Format the lines from the one with "You are a computer-use" up to and including the one with "(x=168, y=10)" as a JSON list of strings, one string per line, with blank lines left out. Leave the pictures out of the answer.

| Record list |

____

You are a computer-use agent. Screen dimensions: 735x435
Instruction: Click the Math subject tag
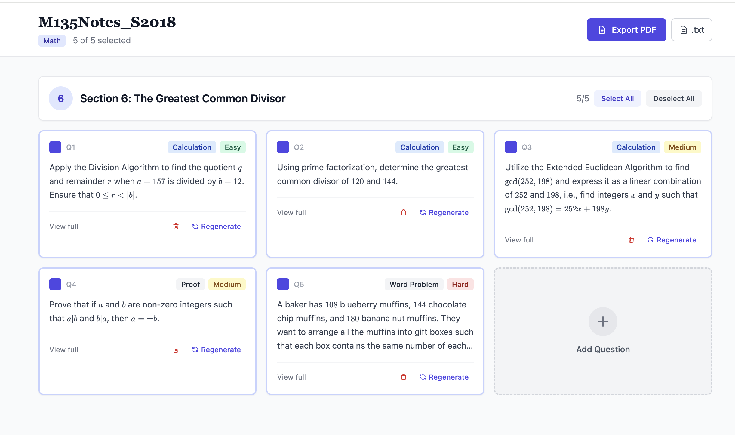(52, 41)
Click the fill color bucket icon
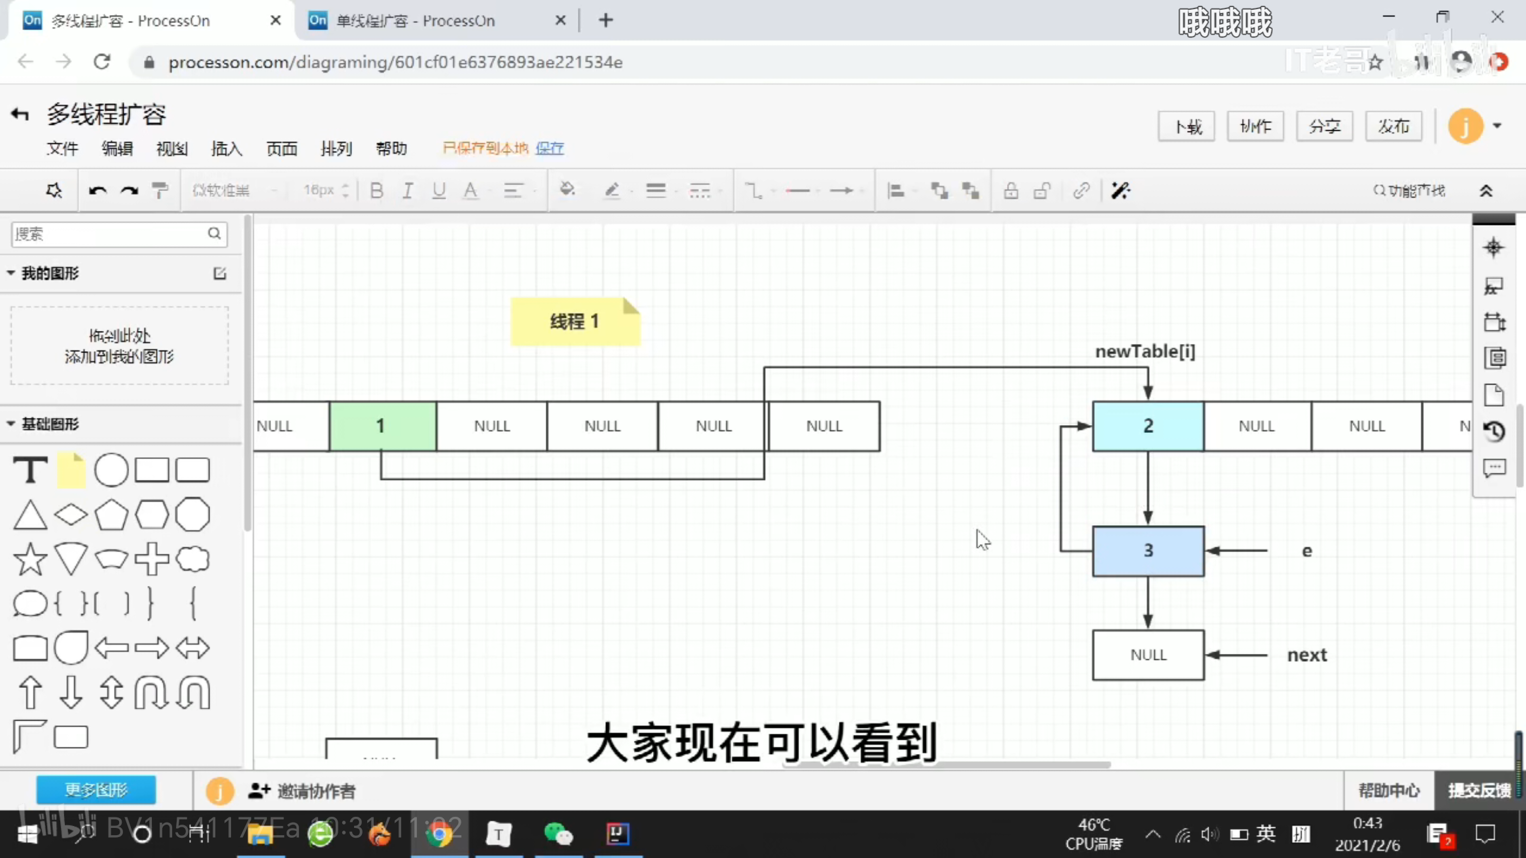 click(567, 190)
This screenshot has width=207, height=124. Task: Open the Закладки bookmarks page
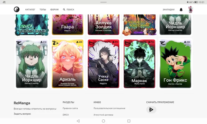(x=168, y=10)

____

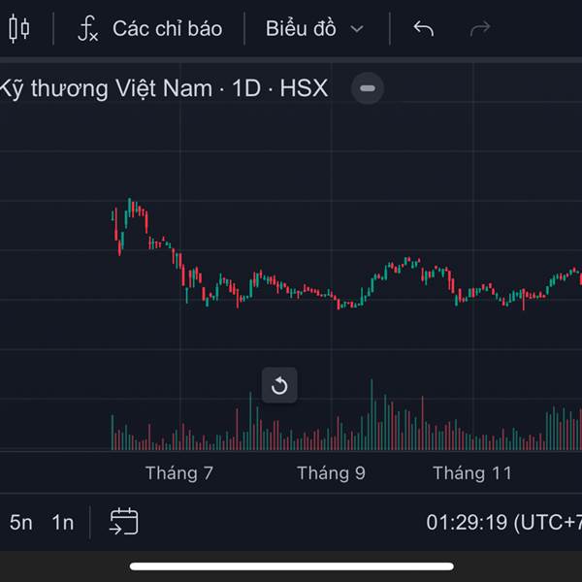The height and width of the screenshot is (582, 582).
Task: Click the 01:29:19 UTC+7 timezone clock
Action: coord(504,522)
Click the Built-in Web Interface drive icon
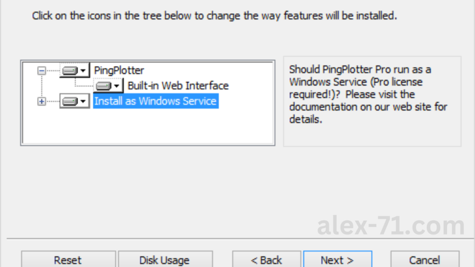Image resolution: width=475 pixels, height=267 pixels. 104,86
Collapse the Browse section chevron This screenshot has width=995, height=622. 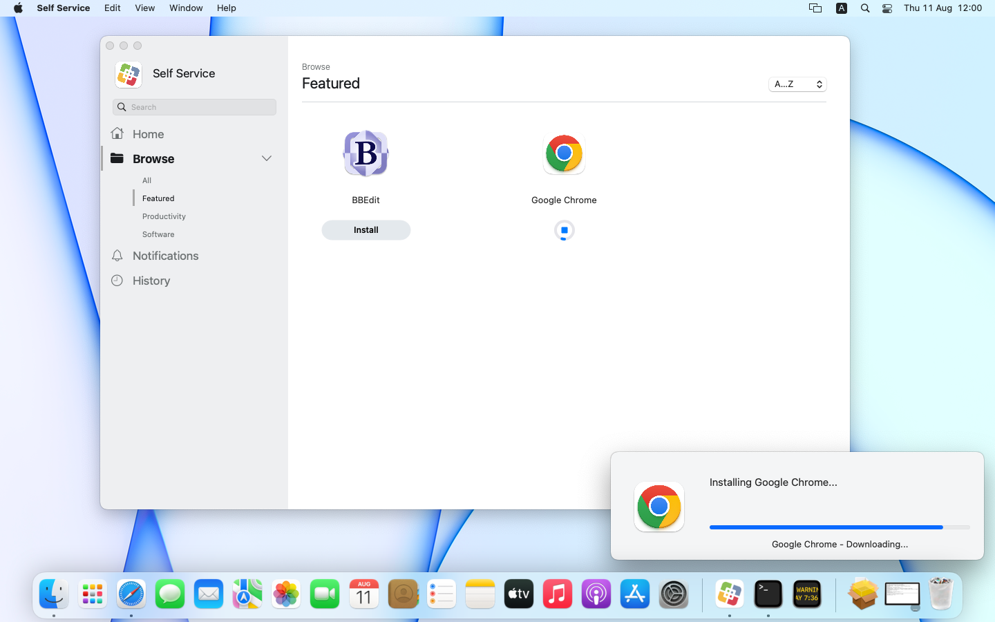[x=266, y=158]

____

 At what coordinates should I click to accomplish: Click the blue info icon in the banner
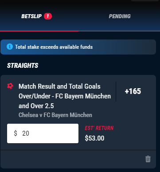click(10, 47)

____

| Task solution |
[
  "You are a computer-use agent. Screen dimensions: 735x435",
  "Instruction: Click the Math subject tag",
  "(52, 41)",
  "Click the fill color bucket icon",
  " click(567, 190)",
  "This screenshot has width=207, height=124. Task: Open the Закладки bookmarks page",
  "(x=168, y=10)"
]